The wood decoration within the interior is teak, with a Baroque decorative style. When it was first built, the centre of the first floor was the bank's hall, a large space supported by six Ionic columns. The six columns are divided into two rows, dividing the ceiling into three sections. The beams on the left and right sections of the ceiling form a grid-shaped ceiling with exquisite moldings and dense dentil decoration. The middle section of the ceiling is covered with a rectangular arched glass ceiling. The glass ceiling is supported by fine arch ribs and is partially decorated. Low teak counters are arranged along the columns in the hall. The six columns have rectangular teak plinths at the bottom, which are connected with the counters. The walls around the hall are covered with Ionic pilasters.

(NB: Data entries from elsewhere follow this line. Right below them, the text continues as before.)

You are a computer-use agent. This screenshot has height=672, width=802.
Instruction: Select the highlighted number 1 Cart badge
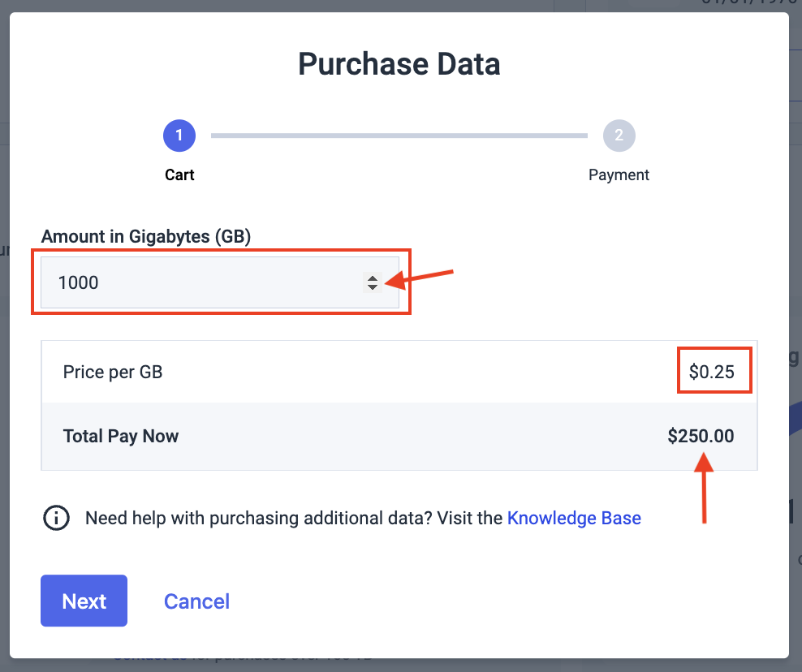pyautogui.click(x=179, y=136)
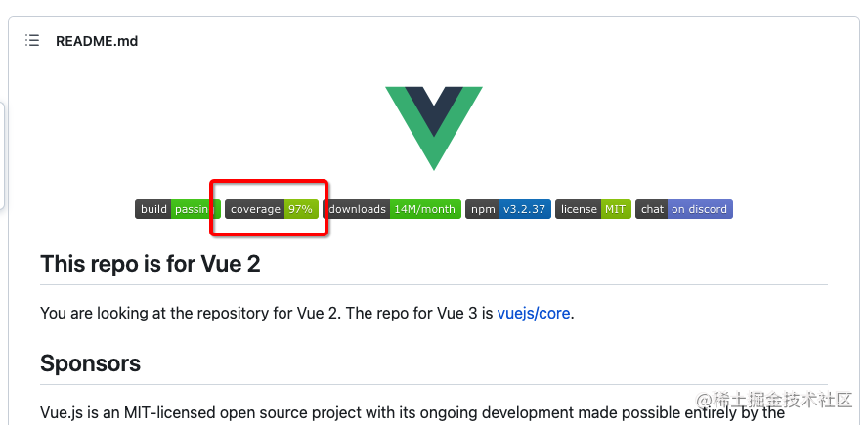The width and height of the screenshot is (868, 425).
Task: Open the 'on discord' badge segment
Action: [700, 209]
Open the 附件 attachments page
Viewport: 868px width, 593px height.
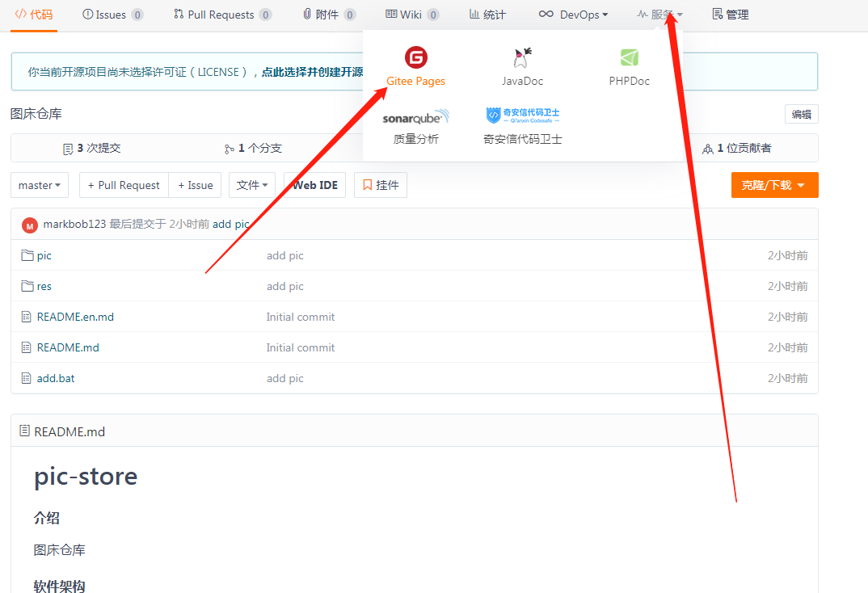pos(327,14)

The second and third floors were originally bank staff apartments. There was a lighting courtyard in the centre to provide natural lighting for the staff apartments and for the first-floor glass ceiling to provide natural lighting for the hall.

==Alterations==
A project to restore and protect the building was started in 2010, mostly to restore the building to what it looked like originally after multiple changes and damages to the building during its history.

===Exterior===
====Facade====
The facade was in good condition before the restoration. The main changes were cleaning the exterior wall and removing additions to it, such as exterior air conditioning units, and sorting the exposed pipes and wires. At the same time, the size of the company signage was reduced, and the material was changed from high-gloss to Matte.

===Interior===
====Glass ceiling====
The original arched glass ceiling was restored to a cylindrical curved surface from a curved rectangular surface.

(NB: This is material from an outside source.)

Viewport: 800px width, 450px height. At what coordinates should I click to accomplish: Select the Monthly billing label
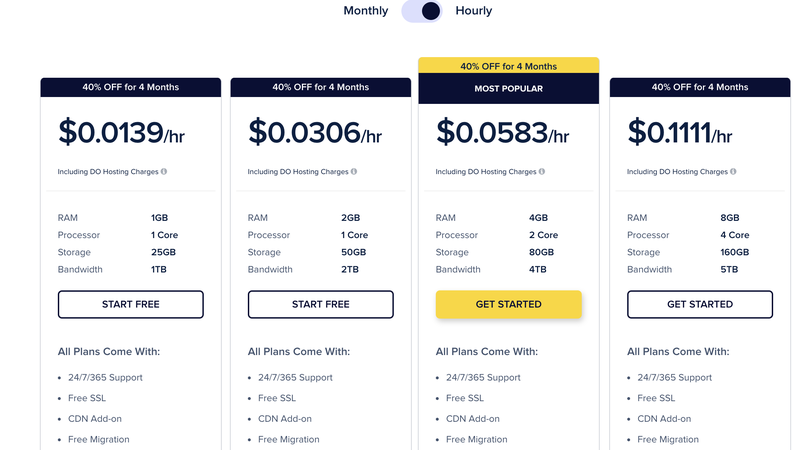365,11
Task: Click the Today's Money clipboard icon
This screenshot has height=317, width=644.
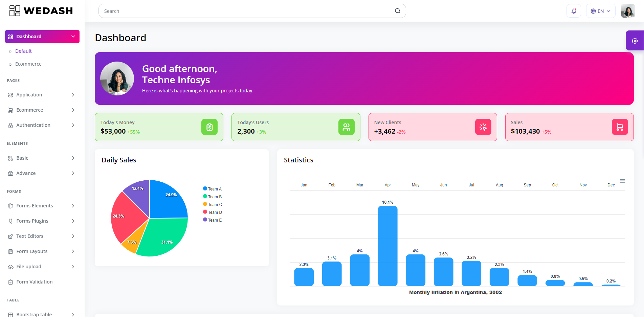Action: point(209,127)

Because the lighting courtyard of the building was covered by a concrete floor on the third floor, no natural light was able to light the hall. This was restored through the addition of LED lights at the inner arches of the ceiling that shine onto an arched reflective gypsum board above the glass ceiling, using soft and homogeneous reflected light to simulate natural lighting.

====Interior main entrance====
The main door on the west facade was restored to its original Baroque style, with wooden parapets and marble floor with ceramic mosaic tiles.